In a letter to members of Congress, Mr Comey said the agency had completed its review of the emails and concluded there was no basis for bringing charges against the Democratic nominee for president.
Mr Comey's announcement last month that the FBI was reviewing newly-discovered emails potentially relevant to its investigation into Mrs Clinton's use of a private email server as secretary of state caused a sensation and gave Republican candidate Donald Trump a boost as the campaign entered its final stretch.
However, Mr Comey told members of Congress on Sunday the FBI had not changed the conclusions it arrived at in July, when it found there were no grounds for bringing charges against Mrs Clinton over the email server.

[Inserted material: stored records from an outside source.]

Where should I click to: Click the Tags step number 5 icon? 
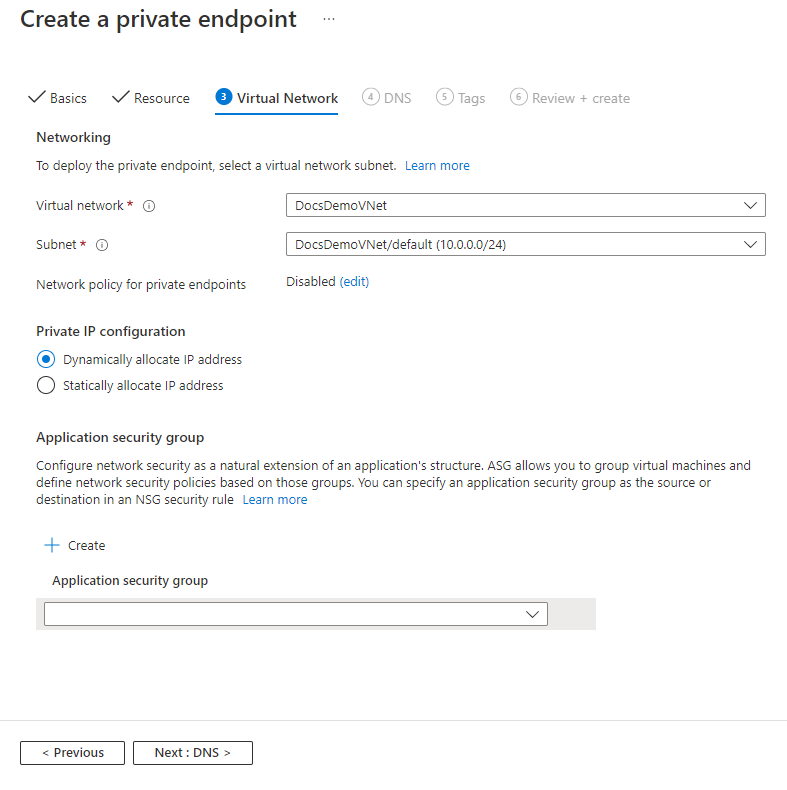coord(445,97)
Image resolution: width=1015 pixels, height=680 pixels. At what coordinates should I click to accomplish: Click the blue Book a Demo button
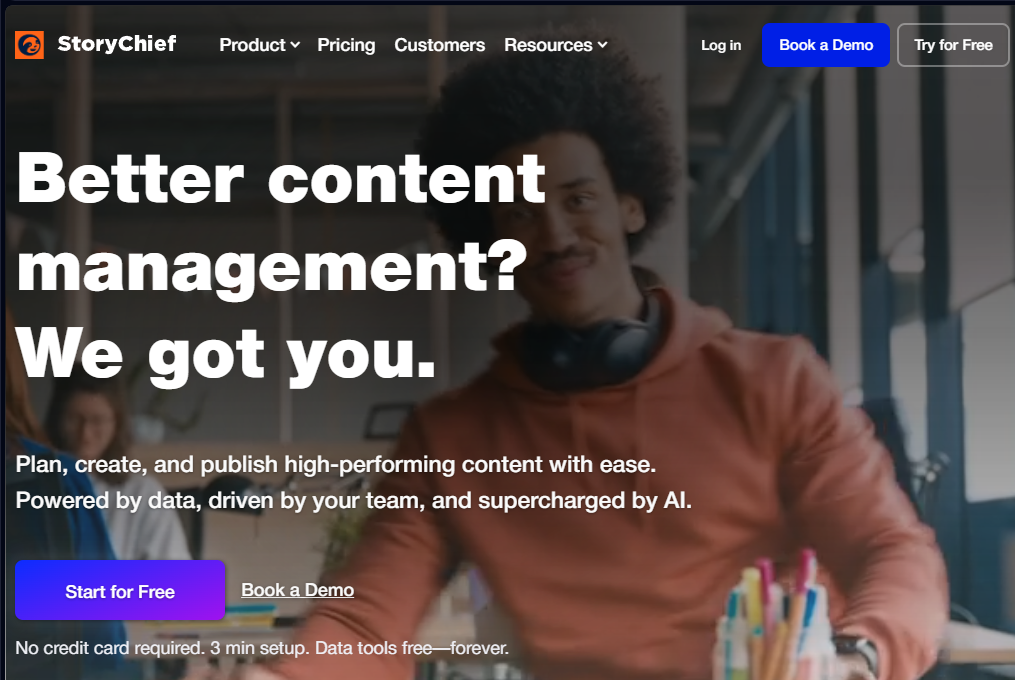click(x=826, y=45)
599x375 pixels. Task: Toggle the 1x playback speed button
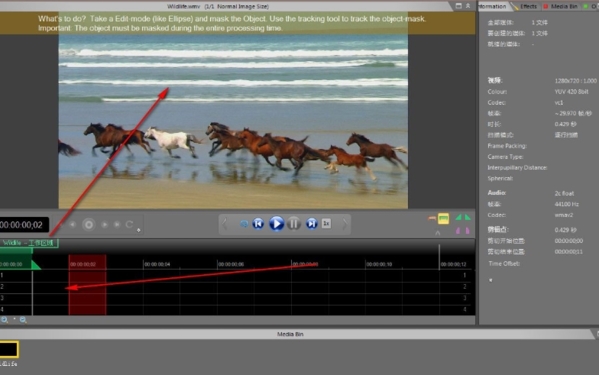coord(326,223)
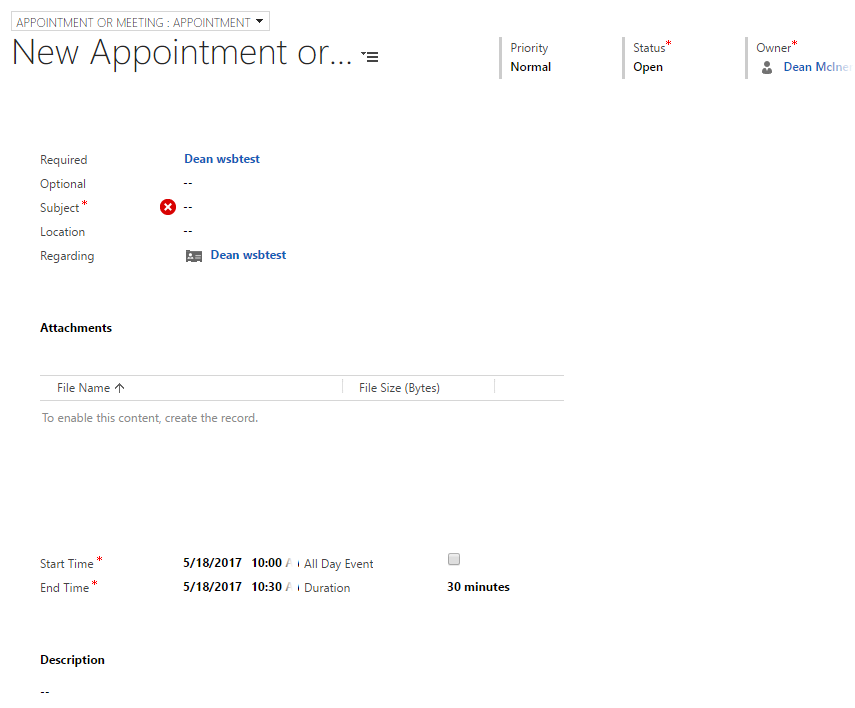
Task: Enable the All Day Event checkbox
Action: point(454,559)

“The FBI investigative team has been working around the clock to process and review a large volume of emails from a device obtained in connection with an unrelated criminal investigation,” he wrote. “During that process, we reviewed all of the communications that were to or from Hillary Clinton while she was secretary of state.”
Illicit text messages
Mr Comey thanked FBI agents for doing “an extraordinary amount of high-quality work in a short period of time.” The emails were found on a seized laptop belonging to the disgraced ex-Congressman Anthony Weiner, the estranged husband of close Clinton aide Huma Abedin. Mr Weiner is the target of an FBI investigation into illicit text messages he is alleged to have sent to a 15-year-old girl in North Carolina.
NBC reported that nearly all the emails found on Mr Weiner’s laptop were duplicates of emails the FBI had already reviewed.
Mr Comey’s latest intervention, by nullifying a topic that had given Mr Trump traction on the campaign trail, will give Mrs Clinton a fillip as she enters the final day of the campaign. Responding to the news, Clinton spokeswoman Jennifer Palmieri said the campaign was “glad the matter is resolved.”
Meanwhile, the two candidates will race through vital swing states today as they make frantic efforts to shore up their support on the last full day of the campaign.
A flurry of opinion polls on Sunday showed Mrs Clinton maintaining her lead nationwide, but key states such as Florida and Ohio are still too close to call. Early voting patterns from the hard-fought battleground state of Nevada, which showed a high turnout in areas with large contingents of Hispanic voters, brought encouraging news for Mrs Clinton, but Mr Trump said he was "doing phenomenally" in the Democratic stronghold of Minnesota.